Il Giappone sta studiando misure concrete per rafforzare la difesa delle isole Nansei, a sud-ovest dell'arcipelago; una dinamica che rientra nell'obiettivo di aggiornare i tre documenti strategici sulla sicurezza nazionale, a fronte di quello che viene percepito come un allargamento della Cina nella regione e una possibile contingenza a Taiwan.

In questo contesto rientra la prima visita dal suo insediamento del ministro della Difesa Shinjiro Koizumi a Okinawa, ispezionando basi militari e strutture della Guardia costiera a Miyakojima e Ishigaki.

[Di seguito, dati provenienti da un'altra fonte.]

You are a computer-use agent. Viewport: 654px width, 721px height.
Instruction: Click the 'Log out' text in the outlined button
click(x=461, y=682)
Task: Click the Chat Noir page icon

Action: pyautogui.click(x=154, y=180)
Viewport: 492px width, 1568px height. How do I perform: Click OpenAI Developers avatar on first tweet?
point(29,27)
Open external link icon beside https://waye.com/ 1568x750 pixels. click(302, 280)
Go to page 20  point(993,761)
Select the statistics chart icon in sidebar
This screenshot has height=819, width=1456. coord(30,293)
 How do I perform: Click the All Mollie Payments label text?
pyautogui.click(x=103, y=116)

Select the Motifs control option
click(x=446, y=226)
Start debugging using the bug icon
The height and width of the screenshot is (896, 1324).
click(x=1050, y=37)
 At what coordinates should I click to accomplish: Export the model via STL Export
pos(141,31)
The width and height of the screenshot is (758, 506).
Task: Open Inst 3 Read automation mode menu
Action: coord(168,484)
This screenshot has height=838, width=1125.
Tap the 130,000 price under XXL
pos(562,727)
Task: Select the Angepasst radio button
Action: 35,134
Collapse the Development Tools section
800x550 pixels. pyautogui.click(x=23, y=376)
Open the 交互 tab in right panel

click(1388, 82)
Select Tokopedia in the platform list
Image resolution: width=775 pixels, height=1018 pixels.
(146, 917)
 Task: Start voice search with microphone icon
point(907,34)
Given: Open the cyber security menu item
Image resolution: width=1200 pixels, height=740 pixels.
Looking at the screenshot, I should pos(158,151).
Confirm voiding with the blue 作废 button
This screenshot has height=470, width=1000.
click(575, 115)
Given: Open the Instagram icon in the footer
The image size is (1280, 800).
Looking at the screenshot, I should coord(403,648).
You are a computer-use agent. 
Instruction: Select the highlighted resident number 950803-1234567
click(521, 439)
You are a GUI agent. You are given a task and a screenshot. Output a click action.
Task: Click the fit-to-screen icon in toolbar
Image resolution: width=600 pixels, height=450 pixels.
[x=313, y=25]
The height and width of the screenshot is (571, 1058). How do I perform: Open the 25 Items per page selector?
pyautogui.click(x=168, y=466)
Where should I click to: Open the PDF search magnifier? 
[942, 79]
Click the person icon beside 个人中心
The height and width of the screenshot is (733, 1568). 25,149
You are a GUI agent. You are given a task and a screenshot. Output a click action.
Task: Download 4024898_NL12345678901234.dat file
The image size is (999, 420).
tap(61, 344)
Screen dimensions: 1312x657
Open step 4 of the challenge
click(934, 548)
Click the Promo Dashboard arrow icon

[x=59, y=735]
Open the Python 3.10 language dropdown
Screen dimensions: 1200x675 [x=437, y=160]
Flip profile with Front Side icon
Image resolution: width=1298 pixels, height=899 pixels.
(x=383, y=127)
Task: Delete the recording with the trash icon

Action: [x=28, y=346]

Tokyo considera infatti prioritario potenziare la prontezza delle Forze di Autodifesa (Sdf) garantendo l'evacuazione ordinata dei civili in caso di crisi.

"Proteggere vite e mezzi di sussistenza pacifici dei cittadini richiede capacità difensive più solide, e il sostegno della comunità locale è fondamentale", ha dichiarato Koizumi incontrando il sindaco di Miyakojima, Noboru Kakazu. Le isole Nansei, tra cui Miyakojima, sarebbero infatti sulla linea del fronte in uno scenario di conflitto nell'area, e nella revisione del 2022 della Strategia nazionale di sicurezza, il Giappone si è impegnato a garantire strutture idonee all'evacuazione. A marzo, il governo aveva già delineato un piano per trasferire gli abitanti delle isole Sakishima (Okinawa) verso sette prefetture del Kyushu e Yamaguchi.